タイラー、彼の従兄弟のビヨン、アンディでステーションを探索するが、休眠状態のエイリアン・ビッグチャップが覚醒してしまう。レインたちは彼らを助けるため、基地内に破壊され残存していたアンドロイドのチップをアンディにセット。アンディはロムルスのシステムにアクセスできるようになるが、最上位の指令が書き換えられてしまう。
『エイリアン』シリーズの最新作で、劇中の時間軸は『エイリアン』の20数年後にあたる。宇宙船内のコンピューターのモニターがブラウン管なのをはじめ、どこかレトロ風なのは『エイリアン』の作風を継承しているからだ。一方で、ロムルスは土星の環のような小惑星群に近接していて、その美しさは今の技術の賜物だと思う。
劇中の設定としては、爆発し宇宙空間に飛散している宇宙船ノストロモ号の空域から、無人探査機が生命体の繭のようなものを取得。また、リプリーによって宇宙に吹き飛ばされたエイリアンがなんと絶命しておらず、捕獲されていた。ロムルスは、ウェイランド・ユタニ社によるエイリアンを研究する施設だったのだ(アンディも同社製のアンドロイド)。
今までの作品は、登場人物は軍人や研究者たちがほとんどだったと思う。本作の主要6人は民間人でしかも少年少女たちで、これは新鮮だった。宇宙船の操縦や銃器の扱いなどは問題なくこなしていて、宇宙開拓する時代の一般人を描いていた。

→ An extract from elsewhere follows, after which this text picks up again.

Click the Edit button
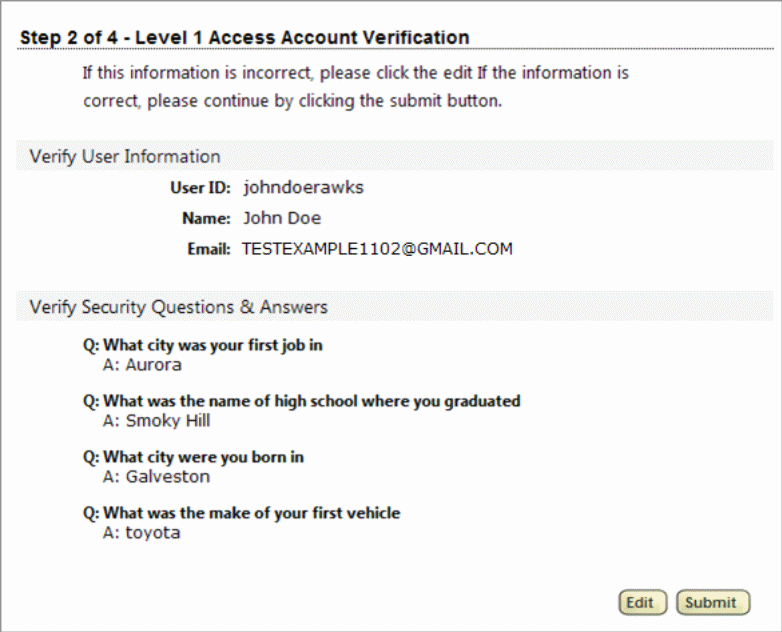 coord(639,602)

アンドロイドは、今までの作品でもキーになっていた。『エイリアン』では、アッシュがそもそもアンドロイドだと知らされておらず、会社の利益のためにクルーを犠牲にしても構わないという指令を受けていた(本作に登場する残存していたアンドロイドは、アッシュと同型)。『エイリアン2』では、その経験からビショップにリプリーが疑いを持つも、最後の最後で役立っている。
アンディは、セットされるチップによって挙動が変わり、もともとはレインたちのサポート役だったのが、ウェイランド社のためにレインたちを見殺しにもしようとする。動作としては理に叶っているが、同一のアンドロイドが真逆の挙動をする描かれ方はなかったので、新鮮だ。
キャストは、レインにケイリー・スピーニーで、今後の活躍が期待できる人。6人のメンバーのひとりでタイラーの妹ケイは、イザベラ・メルセード(『マダム・ウェブ』の3人の少女のひとりアーニャ)。監督・脚本はフェデ・アルバレスで、リドリー・スコットは製作に名を連ねている。
「ロムルス」は古代ローマ建国の王の名で、タイラーたちがステーションに侵入した際、船内に絵画を見かけている。